TIR-NBS-LRR proteins: More than 80 TIR-NBS-LRR genes have been identified in the Arabidopsis genome (Meyers et al., 2003). A subset of TIR-NBS-LRR genes was also identified as DG3-induced and SR45-suppressed (Supplementary Table S4). The proteins for some of them were categorized as cytosolic receptors in ETI signaling. For example, SUPPRESSOR OF ADR1-L2 1 (SADR1) codes for a TIR-NBS-LRR that was recently reported to potentiate plant immunity with or without EDS1 and to contain pathogen spread (Jacob et al., 2023). AT3G04220 encodes another TIR-NBS-LRR that contributes to SA-conferred immunity (Lang et al., 2022).

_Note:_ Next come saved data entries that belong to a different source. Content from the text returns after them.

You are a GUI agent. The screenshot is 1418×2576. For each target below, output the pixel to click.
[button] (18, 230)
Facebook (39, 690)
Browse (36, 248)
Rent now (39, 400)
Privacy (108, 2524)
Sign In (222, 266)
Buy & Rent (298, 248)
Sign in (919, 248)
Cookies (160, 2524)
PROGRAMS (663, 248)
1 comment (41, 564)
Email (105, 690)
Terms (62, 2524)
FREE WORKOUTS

So far, evidence at RNA, metabolite, and genetic levels all led to the same conclusion that the sr45–1 mutant likely has a higher SAR than Col-0 in the absence of pathogen challenge. It further supports the notion that the sr45–1 mutant is autoimmune, which is correlated with a smaller plant status and an overall slower growth and development of the mutant plant.
Did alternative splicing make an impact on the structure and possibly functional levels of any defense gene products?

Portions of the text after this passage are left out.